Patients’ antibodies react with NR2 subunits of the N-methyl-D-aspartate receptors (NMDARs) expressed by nervous tissue present in the tumor. (A, B) Panels correspond to the ovarian teratoma of Patients 3 and 5 immunolabeled with MAP2 (brown staining), a marker specific for neurons and dendritic processes. Note the intense reactivity with neuronal-like cells and a network of cell processes that are better developed in A. (B, inset) Some immature neuronal cells at higher magnification. (C–E) Panels correspond to the tumor of Patient 3 immunolabeled with the patient’s antibodies (C, green) and a specific antibody for NR2B (E, red).
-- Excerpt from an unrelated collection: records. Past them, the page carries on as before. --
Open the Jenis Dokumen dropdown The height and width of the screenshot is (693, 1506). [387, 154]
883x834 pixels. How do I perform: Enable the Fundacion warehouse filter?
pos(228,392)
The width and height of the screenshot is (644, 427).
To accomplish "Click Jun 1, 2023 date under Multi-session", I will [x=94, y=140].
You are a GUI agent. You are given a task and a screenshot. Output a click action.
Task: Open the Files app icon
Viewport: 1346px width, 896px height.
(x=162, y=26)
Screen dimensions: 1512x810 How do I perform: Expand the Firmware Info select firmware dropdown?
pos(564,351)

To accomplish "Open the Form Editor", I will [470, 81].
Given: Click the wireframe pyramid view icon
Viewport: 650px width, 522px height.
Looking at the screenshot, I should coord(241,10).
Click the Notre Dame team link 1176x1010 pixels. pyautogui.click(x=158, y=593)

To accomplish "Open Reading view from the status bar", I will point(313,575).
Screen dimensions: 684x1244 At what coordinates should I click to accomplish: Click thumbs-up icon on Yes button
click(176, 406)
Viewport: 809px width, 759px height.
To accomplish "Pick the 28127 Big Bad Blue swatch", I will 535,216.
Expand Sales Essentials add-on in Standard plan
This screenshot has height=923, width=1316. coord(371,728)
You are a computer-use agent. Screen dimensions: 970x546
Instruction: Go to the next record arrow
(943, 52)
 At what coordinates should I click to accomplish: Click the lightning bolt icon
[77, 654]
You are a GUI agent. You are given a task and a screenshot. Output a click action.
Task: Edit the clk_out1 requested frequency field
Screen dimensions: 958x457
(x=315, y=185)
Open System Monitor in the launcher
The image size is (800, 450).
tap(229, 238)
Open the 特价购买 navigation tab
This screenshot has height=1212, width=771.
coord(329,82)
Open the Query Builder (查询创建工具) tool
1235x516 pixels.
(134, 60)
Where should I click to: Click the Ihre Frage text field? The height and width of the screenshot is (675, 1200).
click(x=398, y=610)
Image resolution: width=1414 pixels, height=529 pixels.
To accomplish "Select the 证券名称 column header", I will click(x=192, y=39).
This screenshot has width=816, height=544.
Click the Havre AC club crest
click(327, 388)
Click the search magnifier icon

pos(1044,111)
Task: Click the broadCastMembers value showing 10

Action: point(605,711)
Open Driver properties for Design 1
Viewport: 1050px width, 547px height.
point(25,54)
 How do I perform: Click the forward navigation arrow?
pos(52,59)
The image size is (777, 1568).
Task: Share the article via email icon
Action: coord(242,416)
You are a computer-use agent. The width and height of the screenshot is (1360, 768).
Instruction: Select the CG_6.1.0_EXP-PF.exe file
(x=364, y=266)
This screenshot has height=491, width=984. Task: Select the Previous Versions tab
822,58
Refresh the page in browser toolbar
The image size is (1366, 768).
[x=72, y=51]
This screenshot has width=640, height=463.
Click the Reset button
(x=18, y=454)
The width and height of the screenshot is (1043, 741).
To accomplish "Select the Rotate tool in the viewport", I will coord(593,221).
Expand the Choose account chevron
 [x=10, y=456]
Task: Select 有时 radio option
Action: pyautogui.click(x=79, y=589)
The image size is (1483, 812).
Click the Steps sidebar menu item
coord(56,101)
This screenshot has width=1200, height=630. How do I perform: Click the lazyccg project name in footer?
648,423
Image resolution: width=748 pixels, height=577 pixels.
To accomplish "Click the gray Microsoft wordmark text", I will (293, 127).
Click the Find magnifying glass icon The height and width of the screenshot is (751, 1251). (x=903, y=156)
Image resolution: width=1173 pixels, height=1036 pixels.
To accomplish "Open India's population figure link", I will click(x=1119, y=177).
Note that there is colocalization of reactivities (D, yellow), indicating that the patient’s antibodies react with NR2B expressed in the tumor (similar findings were observed with NR2A, not shown). (F–H) Panels correspond to the tumor of Patient 5 immunolabeled with the patient’s antibodies (F, green) and a specific antibody for NR2B (H, red). There is also colocalization of reactivities (G, yellow), indicating that the patient’s antibodies recognize NR2B expressed in the tumor (similar findings were observed with NR2A, not shown). Original magnification ×200, counterstained with hematoxylin (A, B); ×400, immunofluorescence (C–H).